Ephesians 2:10
Created in Christ Jesus for Good Works
I have decided to take verse ten by itself as it expresses the relationship between faith and works in such a clear way. It has often been said that Paul and James are at odds with one another (e.g., James 2:18-26). But James is not saying that works save a person, nor is Paul saying that one may believe and then go about his merry way. This passage from Paul explains the relation between faith and works to which both men would have subscribed.
First, we understand that we are God’s workmanship; that is, we are His new creation, people whom He has made alive together with Christ, raised up with him, and seated in the heavenly paces in Christ Jesus—and all by grace through faith—the work of God. So we are rightly called “His workmanship,” or more colloquially, each of us is His “piece of work” as He is the divine Potter and we the clay. This is why in the very next clause we read that we are “created in Christ Jesus,” stressing again our Lord’s priority in the work in that we are the object acted upon in God’s creation; that is, we are “created” in Christ Jesus and not the ones creating ourselves in him—quite a blasphemous thought when one gets right down to it.
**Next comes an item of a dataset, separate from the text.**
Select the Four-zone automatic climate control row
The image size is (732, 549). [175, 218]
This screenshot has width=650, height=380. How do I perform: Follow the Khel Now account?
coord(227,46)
So now Paul may correctly address the doing of good works by these who have been so created in Christ Jesus: for they were “created in Christ Jesus for good works.” It was the very purpose of God to create us anew, birth us anew by the Spirit in Christ Jesus so that we would honor Him by the doing of good works. Indeed, God saved us so that we may do such works, which was His plan all along that we should do. It was God’s purpose with the people of Israel that they would be like Him by keeping His law. But they were unable to do so because the keeping of God’s law requires something with which we are not born; that is, the indwelling Holy Spirit who comes only with our rebirth, our re-creation, which was made possible by Christ’s work on the cross and the Spirit’s bestowal at Pentecost. And so now we as God’s new creations have inherited the task at which they failed: to be “a chosen race, a royal priesthood, a holy nation, a people for His own possession” to “proclaim the excellencies of Him who called [us] out of darkness into His marvelous light” (1 Peter 2:9), which is to do the work of the One who has sent us, to do the work which He prepared beforehand that we should do. And we have no excuse. At least the ancient Israelites can say, “We had not the Holy Spirit.” We do. So let us go out with joy as redeemed people who have every reason to proclaim His excellencies.